Batch Optimization of "Input Samples"

Kamer_Ali_Yuksel · January 22, 2020, 11:16am

Hello!

I have made an implementation that optimizes input vector samples for a given loss function. With single or few input vector samples it works perfect with Adam. However, when I place 10K samples in a batch and take the mean of their individual losses as an optimization target, the optimization gets very slow and hence inefficient. (The speed of each iteration does not change much but the input vectors get optimized in much smaller steps. I have tried to increase the learning-rate but that did not help much) I guess that it is simply unable to properly figure out which input samples contributes how much to the increase or reduction in average loss with Auto-grad. I have tried to increase the learning rate but that did not help much. Did anybody else here previously worked in such problem? What would be the best way to tackle it? I would be more than glad if anybody can help.
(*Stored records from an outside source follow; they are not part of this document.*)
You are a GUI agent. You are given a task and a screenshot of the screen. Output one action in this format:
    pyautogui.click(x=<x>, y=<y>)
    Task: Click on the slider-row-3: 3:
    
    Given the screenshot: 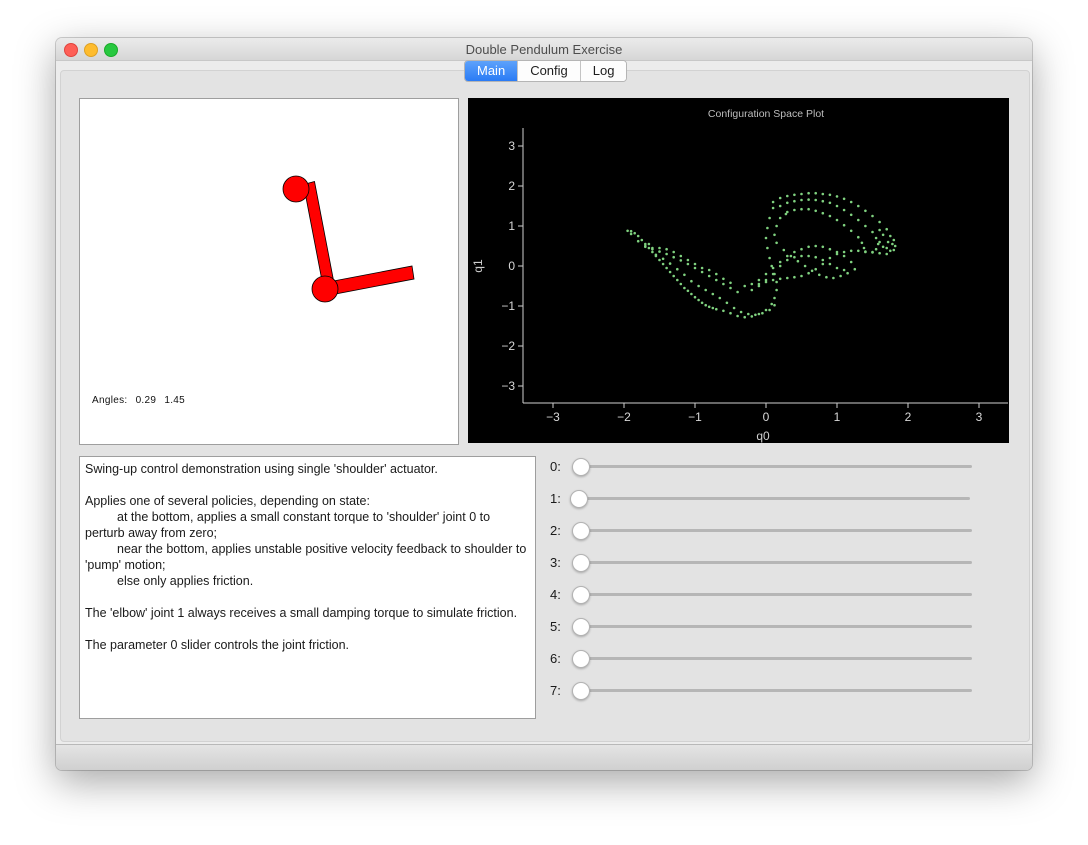 What is the action you would take?
    pyautogui.click(x=770, y=562)
    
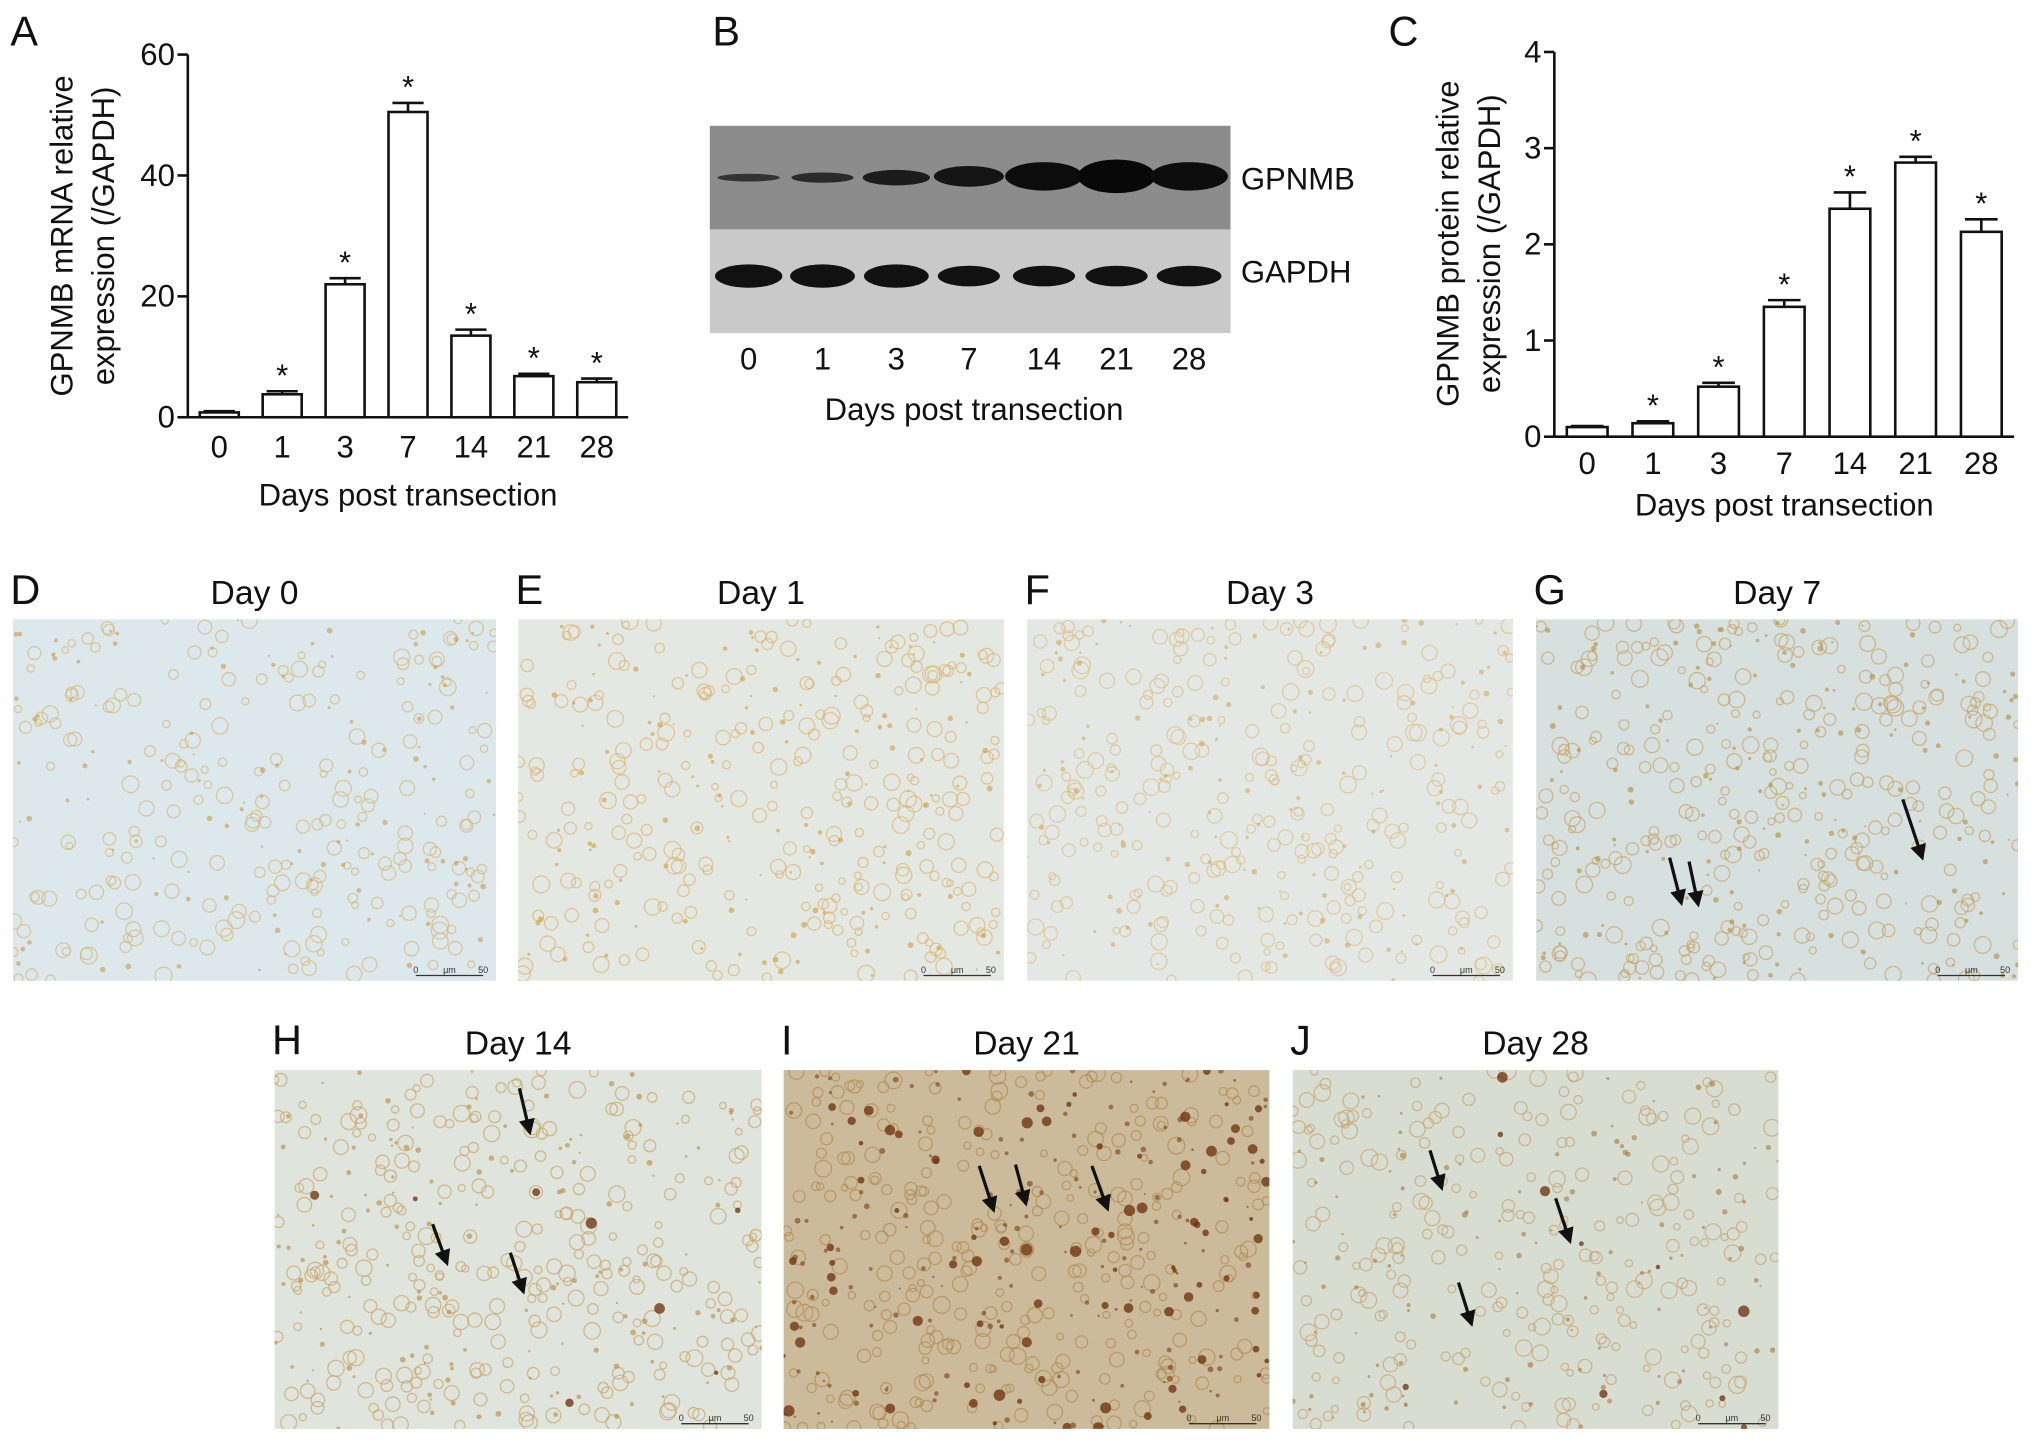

Thank you in advance for your time and consideration.

Note: I would be also fine if the learning goes fast in a minority of samples that are the best candidates by making the optimizer to focus into them most. In that case, would it for example make sense to optimize the loss for a percentile loss, rather than the average loss from all samples? (e.g. optimizing the worse candidates can result in better exploration but the exploitation would be much worse in that case).

Note: I am not working in that space but I would assume that adversarial attack generation to a deep learning model can be one example use-case where such inputs require to be optimized / generated.

Sincerely,
Kamer

Kamer_Ali_Yuksel · January 22, 2020, 12:14pm

I found an initial solution to the problem, which is re-scaling the gradients of each input sample so that the norm of the smallest sample is one. However, to keep using a regular optimizer, I need to figure out how that effects the momentum of the optimizer, etc. At the moment, I am just updating the input samples by adding them their re-scaled gradients. I am looking forward for any suggestions from more experienced.